Not waiting for an answer, she stalked away. He moved around the SUV to where she could not see him before letting out the breath he'd been holding.
Standing back when love tried to touch him. It was part of his I.D. as surely as his name was. She'd taught it to him, although she didn't know it. It was a hard lesson, one he thought he'd learned well. He vowed never to get involved again, never let a woman get into his blood. When he let his feelings become involved, he'd immediately walk away. He'd been good at it too. It had become his nature, but not now.
She had touched him, reached into his soul and held him in place, refusing to allow him to walk away. She'd worked her way into his heart and anchored herself there. His father had once told him he'd know he was in love when a woman was in his blood. Morgan had taken up that station and there was nothing he could do about it. He was in love with her, but he had to let her think he could walk away without a backward glance. She would surely be wrenched away from him as soon as they set foot in the FBI. He couldn't afford to let her know how he would suffer when she was gone. Let her hate him. It was better for them both.
He could never hate her.
CHAPTER 15
The silence inside the van was palpable. Morgan didn't understand what had happened. One minute they were making love and the next Jack was telling her to get lost.
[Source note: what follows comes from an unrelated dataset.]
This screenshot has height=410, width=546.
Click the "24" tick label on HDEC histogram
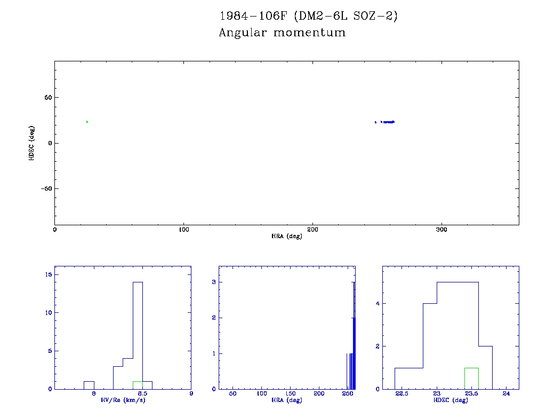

She sat stiffly next to her door as far away from him as the tiny space allowed. Desperately her mind sought a solution to their dilemma. Jack was in love with her. She was sure of it, she told herself. He'd never said it. Between them stood her predicament. They could have no life together. If she didn't accept the government's protection she surely would be caught one day. If she wanted to live, she had to look at it rationally, the way Jack had. This had to end. They couldn't run forever. Either they would be caught and killed or they'd make it to Clarksburg and she'd enter witness protection. Jack would resume his life in the CIA or retreat to his Montana paradise. In either case, it would be without her.